Someone drew my attention to the following program:

#include <stdio.h>

struct X50 {
 long long int z:50;
} s50 = { 2 };

struct X10 {
 long long int z:10;
} s10 = { 2 };

int main() {
  printf("%zu %zu %zu\n",sizeof(long long int),sizeof(s10.z+1),sizeof(s50.z+1));
}

The type of expression sizeof(lv.z+1) is computed according to the “usual arithmetic conversions”, that pretty much say that the size of the type for the lvalue lv.z will be reflected on the type of the addition, as long as it is at least int.

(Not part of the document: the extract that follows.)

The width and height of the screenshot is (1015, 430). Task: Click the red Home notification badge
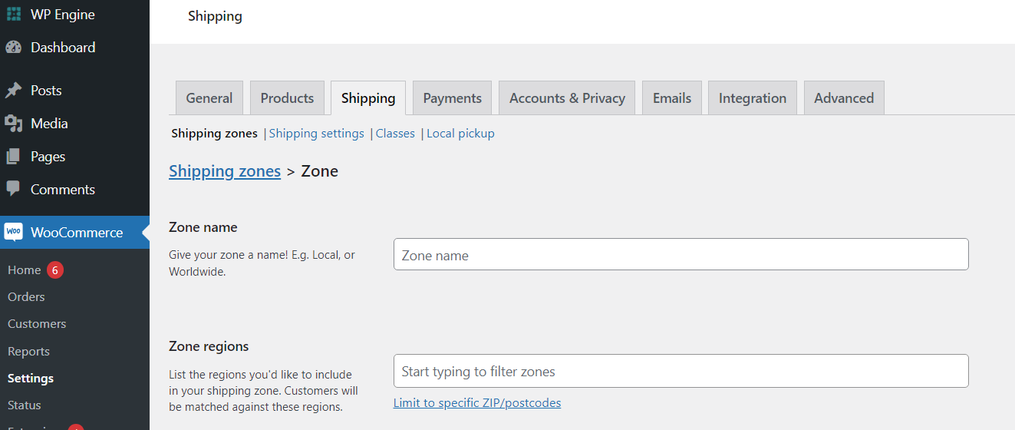point(54,270)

I did not expect this type to depend on the size of the bitfield, but it does: both GCC and Clang print 8 4 8 on my computer.

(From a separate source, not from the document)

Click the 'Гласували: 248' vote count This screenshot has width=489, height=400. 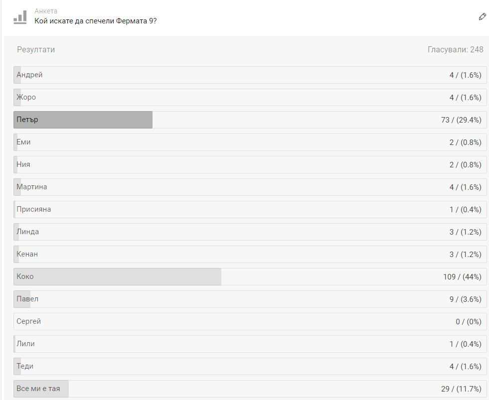point(455,50)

The relevant clauses that I found in the C99 standard are clause 2 in 6.3.1.1, that does not seem so say anything about bitfields not based on _Bool, int, signed int, or unsigned int. The second part of the clause, “If an int can represent all values of the original type, the value is converted to an int, …”, only seems to apply in the conditions described in the first part of the clause, that do not include bitfields based on long long int.

Besides, 6.7.2.1 says:

A bit-field shall have a type that is a qualified or unqualified
version of _Bool, signed int, unsigned int, or some other
implementation-defined type.

Is it the case that since long long int bitfields are outside the scope of the standard, compilers can invent their own rules, or can some kind of justification for Clang and GCC’s behaviors be found elsewhere in C99?

I found this question on StackOverflow, which points in the “compilers can invent their own rules” direction, but there could still be a justification that I missed for Clang and GCC both typing S10.z as int.